Qualcomm's AllPlay promises to deliver audiophile-quality wireless music streaming

23.12.2014
Three days after I wrote TechHive's DTS Play-Fi roundup, Qualcomm wined and dined me to spin the tale of its own multi-room audio solution, dubbed AllPlay. Actually, it was cool water and a breakfast burrito, but it hit the spot. Food aside, I was intrigued with Qualcomm's claim that its new chipset can wirelessly stream lossless audio in 24-bit resolution at a sampling rate of 192kHz--no down sampling required. Yowser!
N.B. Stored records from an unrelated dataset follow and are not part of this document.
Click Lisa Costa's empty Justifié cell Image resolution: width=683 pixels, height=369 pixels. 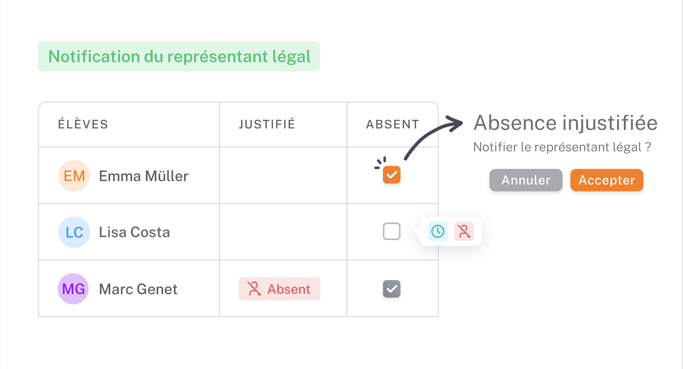(283, 232)
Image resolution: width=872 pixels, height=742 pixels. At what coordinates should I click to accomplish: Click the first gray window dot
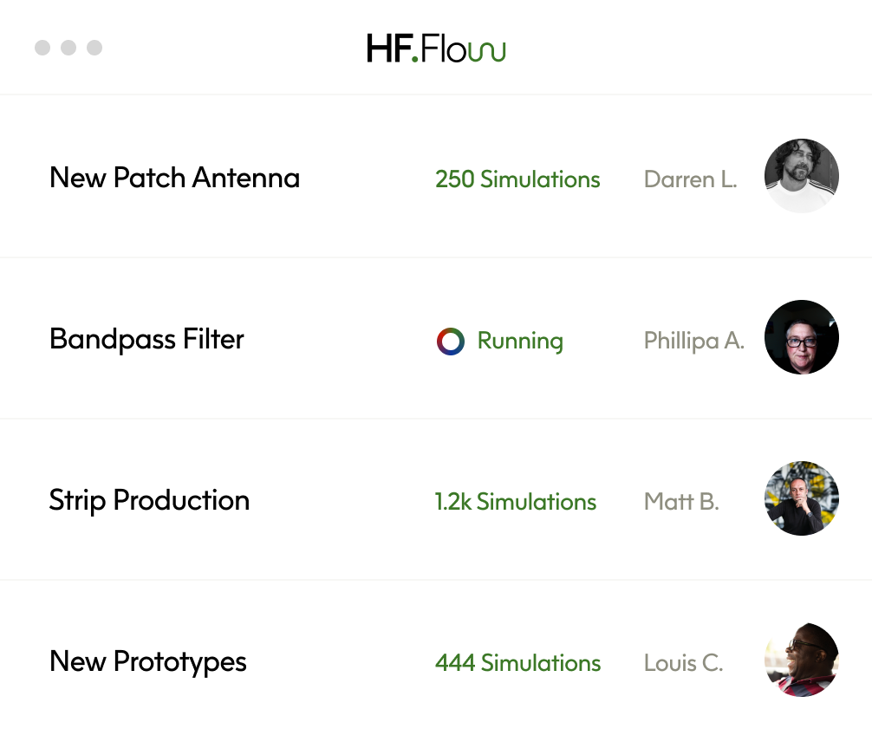pos(42,48)
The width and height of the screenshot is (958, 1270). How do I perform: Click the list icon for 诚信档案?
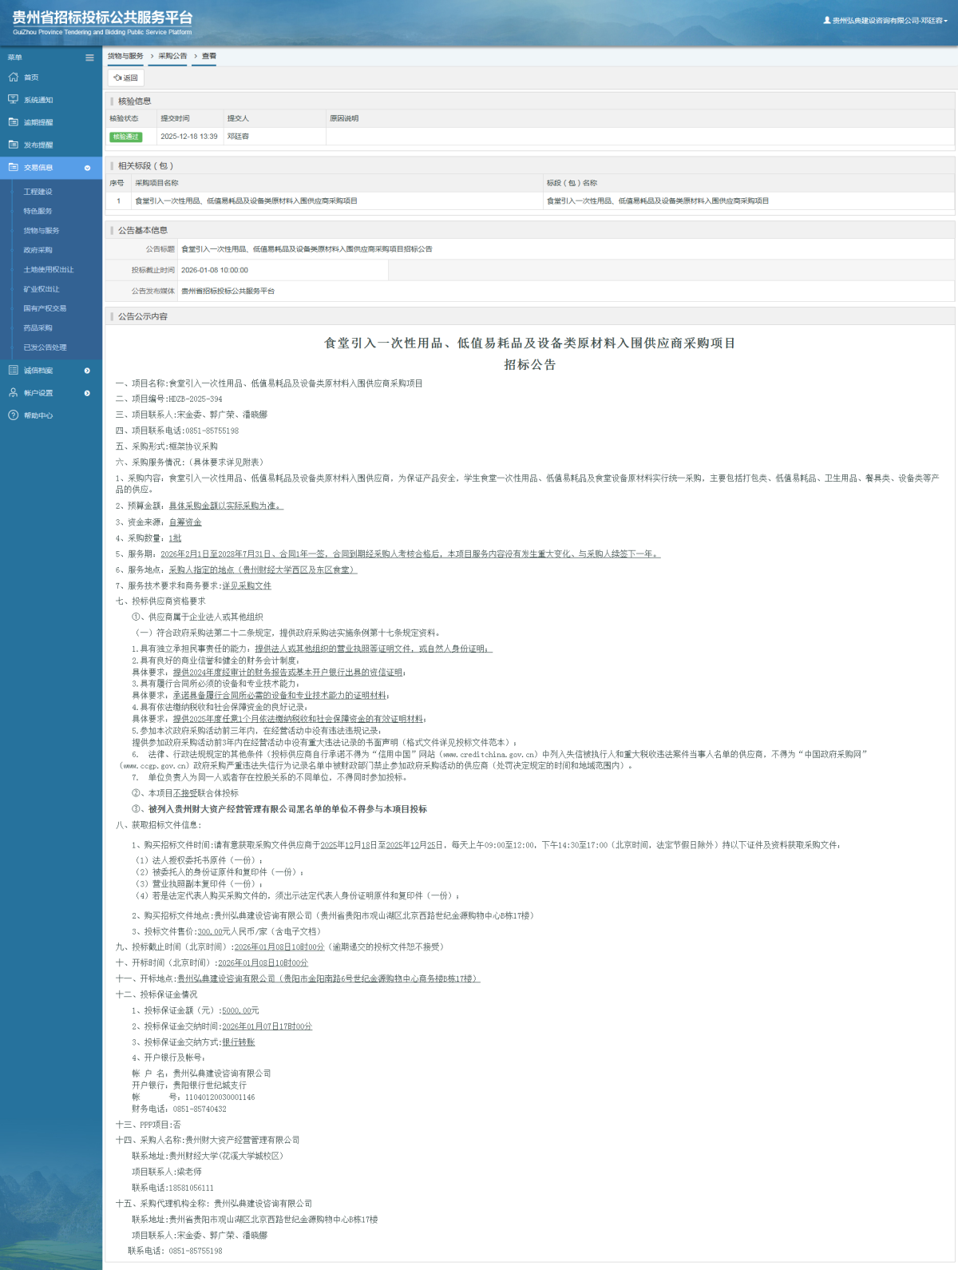[x=13, y=371]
Streaming at high resolutions and sampling rates theoretically renders the timbre and personality of individual instruments--including voices--more accurately, and it eliminates that cold and thin character that some claim to hear in digital audio. Personally, I think digital audio got a bad rap from inferior analog-to-digital conversions back in the day.
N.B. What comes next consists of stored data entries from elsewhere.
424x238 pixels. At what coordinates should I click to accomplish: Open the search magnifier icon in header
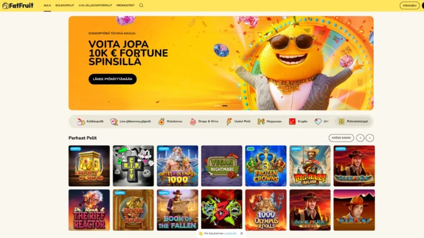coord(141,6)
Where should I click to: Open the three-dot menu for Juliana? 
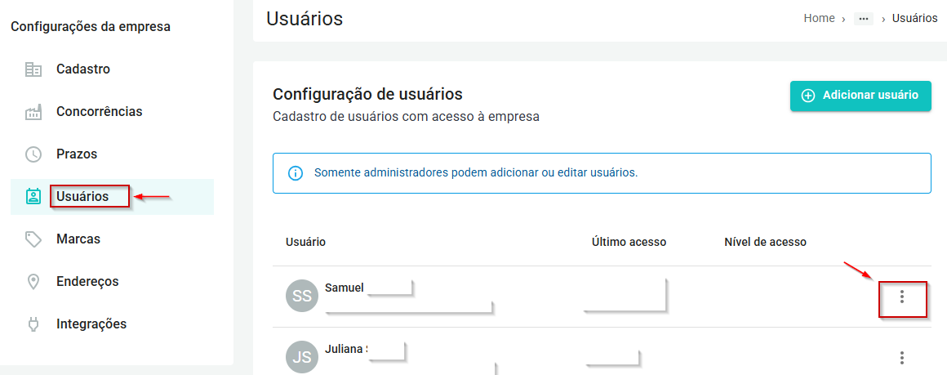[902, 358]
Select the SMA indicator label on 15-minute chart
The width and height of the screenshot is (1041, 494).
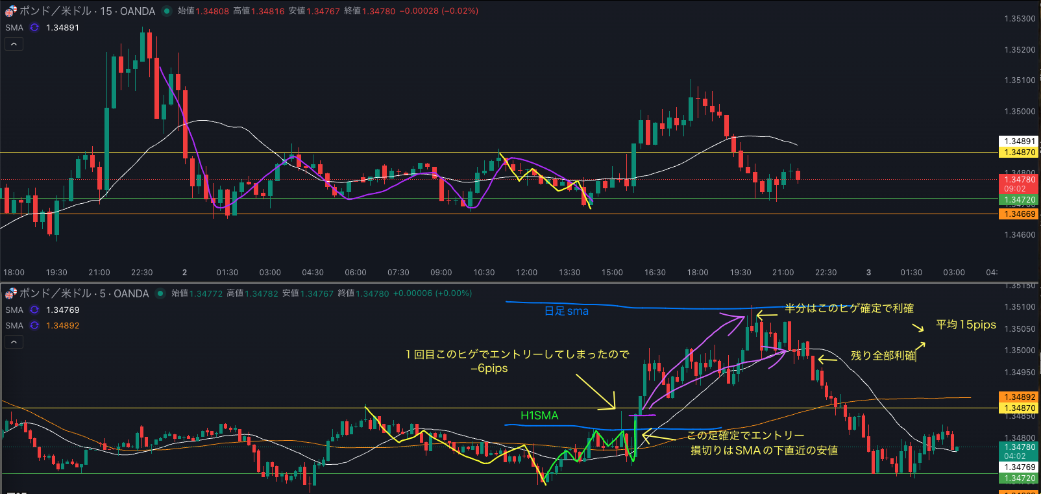(14, 27)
Be that as it may, most users are perfectly happy with 44.1kHz/16-bit tracks (since they probably ripped them from CD anyway), and many others are satisfied with the lower-resolution tracks they buy from Amazon, Google, iTunes, or whatever online source they patronize. AllPlay will handle those codecs as well, of course, but if you buy high-resolution music from an online service such as Bowers & Wilkins' Society of Sound or HDTracks, Qualcomm claims devices based on its AllPlay chipset will be able to stream those tracks at their native resolution.

As with Play-Fi, an AllPlay device creates its own hot spot during its initial configuration, and then it joins your home Wi-Fi network. I figured AllPlay had to be a proprietary/private network solution given the fact that other solutions encounter problems at far lower resolutions when streaming on busy open Wi-Fi networks. That's not the case (although AllPlay is apparently limited to streaming to 10 zones. A Sonos system, for instance, can support up to 32 components.)

Qualcomm says its AllPlay-enabled 802.11 a/b/g/n Wi-Fi modules, which you'll find in third-party products such as the new Monster SoundStage series, can handle the load. What I heard and experienced at the demo was great. Not a hitch. Ever. But that was a controlled demo, so don't read this as a review. 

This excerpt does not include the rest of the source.